Transgender and intersex bodies are natural, yet they are regulated legally- and medically-based on policies and political figures that support the gender binary model. According to The New York Times article “‘Transgender’ Could Be Defined Out of Existence Under Trump Administration,” the Department of Health and Human Services plans on establishing a legal definition of “sex” under Title IX, which is the federal civil rights law that bans gender-based discrimination in education programs that receive government assistance, based on “a biological basis that is clear, grounded in science, objective and administrable” in which sex refers to one’s “immutable biological traits identifiable by or before birth” (Green 2018) This not only reverses inclusive civil protections, but disregards the legal and personal gender identity of a large fraction of the United States population, including intersex, transgender, nonbinary individuals, and those who may have already undergone a surgery and/or legal process that renders their sex assigned at birth null or obsolete. This biology-based determination of gender is discriminatory and unsupported by science, working at the expense of identity-based determination.
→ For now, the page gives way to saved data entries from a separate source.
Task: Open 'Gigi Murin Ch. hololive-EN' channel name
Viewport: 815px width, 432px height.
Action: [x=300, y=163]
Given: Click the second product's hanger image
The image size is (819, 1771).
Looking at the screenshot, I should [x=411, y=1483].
The U.S. legal system runs in binaries: Democratic vs Republican, black vs white, etc. Male and female is no exception to this. However, not all people fall into this category. In fact, many intersex people are forced into it without consent. (Fausto-Sterling 21). Even from as early as the end of the Middle Ages in Europe and in early religious doctrine, like the Talmud and Tosefta, the Jewish books of law, intersex people have been encaged by the menaces of the binary, restricting many from inheriting their fathers’ estates, being grouped with men, serving as witnesses or as priests (like women) and secluding themselves with women and shaving (like men) (23).
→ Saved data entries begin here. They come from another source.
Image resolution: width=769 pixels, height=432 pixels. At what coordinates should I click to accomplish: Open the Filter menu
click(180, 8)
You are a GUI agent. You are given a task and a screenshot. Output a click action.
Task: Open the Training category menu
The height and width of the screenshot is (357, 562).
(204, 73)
Fausto-Sterling declares that there are five sexes: men, women, and three (or more) cases of the medical term “intersex,” which are distinct in terms of genitalia, secondary sex characteristics that develop, and sexual function (20). The latter two groups are “pseudohermaphrodites” (either “merms” or “ferms”) due to the fact that they have external genitalia and secondary characteristics that do not match their chromosomes.